[Collected data]
━━━━━━

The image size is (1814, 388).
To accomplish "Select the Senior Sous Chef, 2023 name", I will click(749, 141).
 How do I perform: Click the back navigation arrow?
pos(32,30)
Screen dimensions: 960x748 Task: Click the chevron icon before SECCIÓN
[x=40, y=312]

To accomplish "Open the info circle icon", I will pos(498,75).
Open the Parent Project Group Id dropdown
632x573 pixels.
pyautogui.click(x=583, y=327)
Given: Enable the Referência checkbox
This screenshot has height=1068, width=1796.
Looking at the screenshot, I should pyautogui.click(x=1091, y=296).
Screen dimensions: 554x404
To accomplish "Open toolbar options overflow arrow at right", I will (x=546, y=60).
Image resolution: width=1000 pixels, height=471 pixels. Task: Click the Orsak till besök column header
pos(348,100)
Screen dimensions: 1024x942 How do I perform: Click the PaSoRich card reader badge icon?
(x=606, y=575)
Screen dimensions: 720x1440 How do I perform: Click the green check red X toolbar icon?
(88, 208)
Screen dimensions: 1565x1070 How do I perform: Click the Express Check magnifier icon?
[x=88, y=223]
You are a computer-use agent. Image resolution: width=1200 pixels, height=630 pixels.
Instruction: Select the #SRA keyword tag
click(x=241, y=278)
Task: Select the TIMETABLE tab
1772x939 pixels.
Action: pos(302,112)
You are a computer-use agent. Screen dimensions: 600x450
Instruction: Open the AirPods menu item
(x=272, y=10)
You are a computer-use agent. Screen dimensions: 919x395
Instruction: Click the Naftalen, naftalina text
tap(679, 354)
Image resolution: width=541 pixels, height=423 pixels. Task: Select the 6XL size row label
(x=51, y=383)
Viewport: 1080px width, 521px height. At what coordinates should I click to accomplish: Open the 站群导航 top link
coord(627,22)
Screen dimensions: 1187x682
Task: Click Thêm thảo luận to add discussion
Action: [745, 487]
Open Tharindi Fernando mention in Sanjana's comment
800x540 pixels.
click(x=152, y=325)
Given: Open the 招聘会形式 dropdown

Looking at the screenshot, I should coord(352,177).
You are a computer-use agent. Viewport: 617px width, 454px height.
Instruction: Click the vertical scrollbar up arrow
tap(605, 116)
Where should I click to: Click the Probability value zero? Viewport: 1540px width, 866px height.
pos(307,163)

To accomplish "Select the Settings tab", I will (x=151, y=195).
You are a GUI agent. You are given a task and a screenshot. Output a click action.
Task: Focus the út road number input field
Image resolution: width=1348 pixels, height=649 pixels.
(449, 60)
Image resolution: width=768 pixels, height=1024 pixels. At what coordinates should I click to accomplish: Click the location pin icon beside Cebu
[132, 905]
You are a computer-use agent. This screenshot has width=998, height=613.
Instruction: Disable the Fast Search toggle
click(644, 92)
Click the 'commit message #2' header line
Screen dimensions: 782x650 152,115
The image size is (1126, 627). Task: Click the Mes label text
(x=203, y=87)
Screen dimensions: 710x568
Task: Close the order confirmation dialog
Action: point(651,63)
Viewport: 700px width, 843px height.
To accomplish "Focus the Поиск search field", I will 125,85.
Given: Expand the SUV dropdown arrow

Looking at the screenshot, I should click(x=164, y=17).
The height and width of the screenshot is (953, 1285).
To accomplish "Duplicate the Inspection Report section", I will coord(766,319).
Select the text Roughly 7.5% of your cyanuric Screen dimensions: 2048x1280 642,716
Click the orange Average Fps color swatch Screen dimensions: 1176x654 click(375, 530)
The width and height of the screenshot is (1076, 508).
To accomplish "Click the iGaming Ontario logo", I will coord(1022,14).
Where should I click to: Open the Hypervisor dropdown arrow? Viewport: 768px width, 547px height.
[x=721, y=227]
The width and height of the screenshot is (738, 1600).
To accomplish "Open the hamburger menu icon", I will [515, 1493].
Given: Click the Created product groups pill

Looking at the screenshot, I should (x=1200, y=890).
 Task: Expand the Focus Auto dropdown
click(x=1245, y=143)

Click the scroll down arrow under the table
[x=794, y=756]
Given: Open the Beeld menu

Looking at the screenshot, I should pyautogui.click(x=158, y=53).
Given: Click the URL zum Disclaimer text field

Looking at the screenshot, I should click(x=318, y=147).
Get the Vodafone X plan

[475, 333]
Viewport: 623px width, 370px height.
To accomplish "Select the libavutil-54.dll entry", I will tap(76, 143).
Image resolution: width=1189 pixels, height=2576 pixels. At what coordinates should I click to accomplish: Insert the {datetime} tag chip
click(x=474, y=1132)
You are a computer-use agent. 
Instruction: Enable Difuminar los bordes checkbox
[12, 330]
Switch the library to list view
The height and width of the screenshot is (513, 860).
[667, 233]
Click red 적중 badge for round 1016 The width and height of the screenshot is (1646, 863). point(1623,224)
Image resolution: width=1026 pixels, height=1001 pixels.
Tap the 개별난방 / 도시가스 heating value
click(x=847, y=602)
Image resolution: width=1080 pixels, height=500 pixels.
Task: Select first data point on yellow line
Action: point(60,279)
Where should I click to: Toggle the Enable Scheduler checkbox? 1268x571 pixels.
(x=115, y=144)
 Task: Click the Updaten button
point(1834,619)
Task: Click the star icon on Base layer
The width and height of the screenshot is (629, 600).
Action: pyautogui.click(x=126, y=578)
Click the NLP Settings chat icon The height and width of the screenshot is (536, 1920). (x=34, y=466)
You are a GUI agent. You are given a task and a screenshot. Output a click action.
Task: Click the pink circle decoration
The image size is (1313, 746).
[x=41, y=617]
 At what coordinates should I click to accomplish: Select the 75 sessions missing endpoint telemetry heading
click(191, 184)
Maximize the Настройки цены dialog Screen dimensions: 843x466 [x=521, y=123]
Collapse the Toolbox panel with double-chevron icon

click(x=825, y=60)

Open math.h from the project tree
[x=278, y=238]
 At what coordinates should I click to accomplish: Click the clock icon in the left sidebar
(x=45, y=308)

━━━━━━

WHAT YOU SHOULD DO: Return all lines from the data that include the string "will".

COMPLETED EXERCISE:
To accomplish "Select the Senior Sous Chef, 2023 name", I will click(749, 141).
To accomplish "Open the info circle icon", I will pos(498,75).
To accomplish "Open toolbar options overflow arrow at right", I will (x=546, y=60).
To accomplish "Select the Settings tab", I will (x=151, y=195).
To accomplish "Focus the Поиск search field", I will 125,85.
To accomplish "Duplicate the Inspection Report section", I will coord(766,319).
To accomplish "Click the iGaming Ontario logo", I will coord(1022,14).
To accomplish "Open the hamburger menu icon", I will [515, 1493].
To accomplish "Select the libavutil-54.dll entry", I will tap(76, 143).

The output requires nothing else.